Despite the proposal being met with hostility among Kenyans and even rejection at some point, the government implemented it in October 2024. It has been three months since it took effect and Kenyans are still complaining.
Mung Beans (Ndengu) Bill
Although proposed in 2022, the Mung Bean Bill gained popularity in 2024 when Kenyans understood what it was proposing.
Members of the National Assembly during a previous Parliamentary session.
National Assembly
The Bill sought to restrict farmers from marketing, processing, or engaging in extensive trade of the produce or its byproducts without a license from the county government.
Additionally, it proposed that all farmers register with the relevant county executive committee (CEC) member in charge of agriculture.

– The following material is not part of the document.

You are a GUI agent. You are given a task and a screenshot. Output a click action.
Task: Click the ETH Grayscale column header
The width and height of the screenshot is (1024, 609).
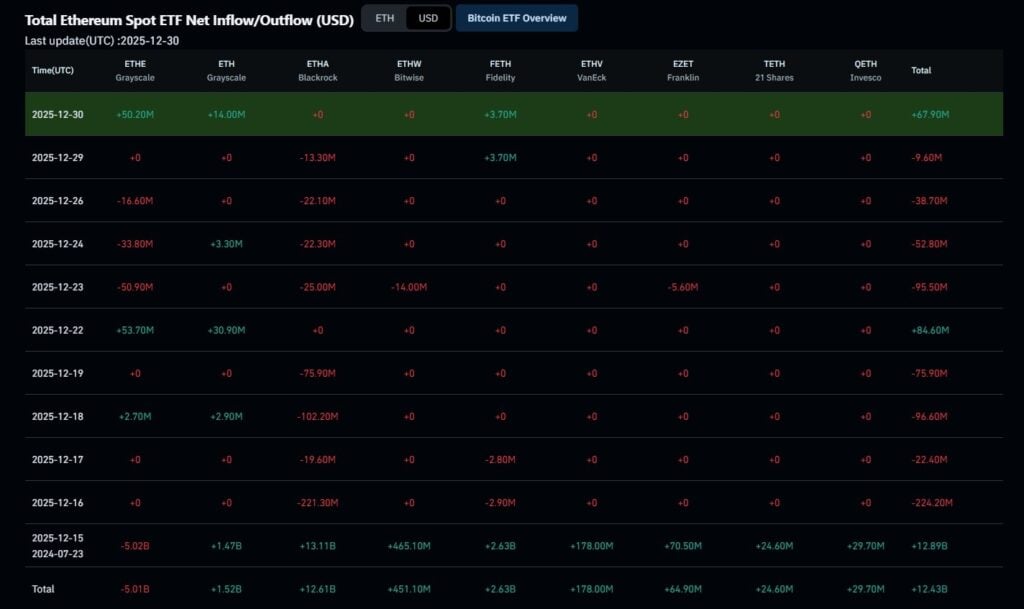226,70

Those who failed to register would face a Ksh1,000,000 fine.
The Bill steered conversations among Kenyans and stakeholders, and eventually, it was dropped by the National Assembly in September.
The 7-Year Term Limit
Although it died at the motion stage, the 7-year term limit motion elicited a heated reaction and debate in the country. Proposed by Nandi Senator Samson Cherargei, the motion proposed that the limit to the Presidential term, the Members of Parliament, Senators, and Governors be increased from the current five years to seven years.

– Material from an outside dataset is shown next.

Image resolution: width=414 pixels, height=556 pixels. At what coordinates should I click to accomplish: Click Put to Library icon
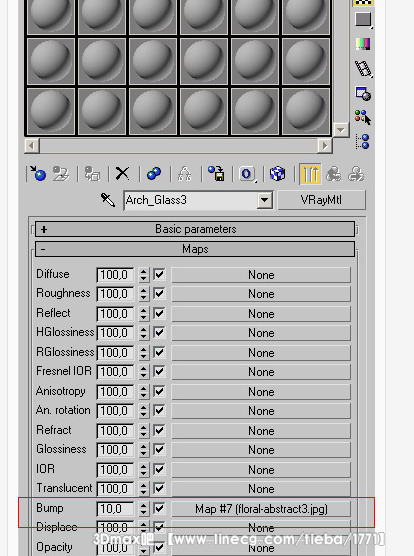pyautogui.click(x=216, y=174)
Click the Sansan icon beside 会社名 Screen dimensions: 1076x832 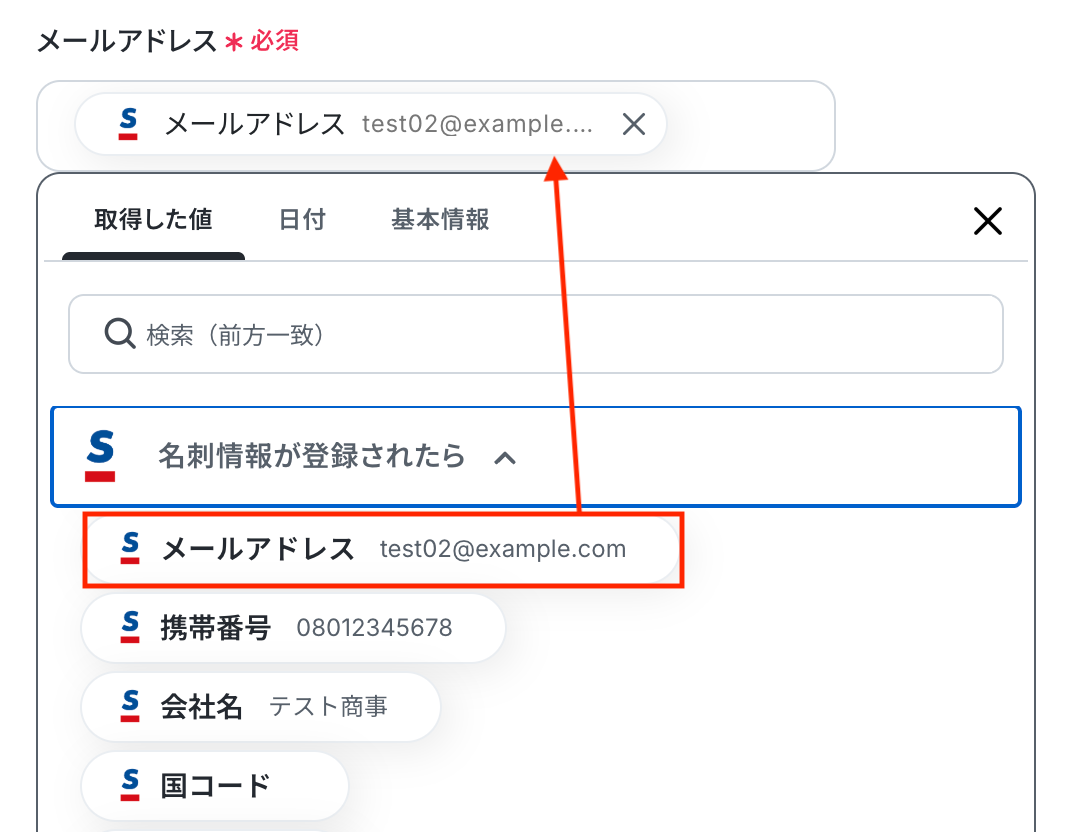pos(130,706)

The motion has sparked significant debate and reactions from various politicians and Kenyans at large. Led by the need to reject it, Kenyans flooded the Senate Clerk’s mail with over 300,000 emails just rejecting it. This caused the mail to crash.
In a counter-move, Kiambu Senator Karungo Thang’wa proposed a reduction of term limits for elected leaders to four years. 2025 will uncover more political dynamics as the general elections first approach.
Protesters during the anti-Finance Bill demonstrations in Kenya.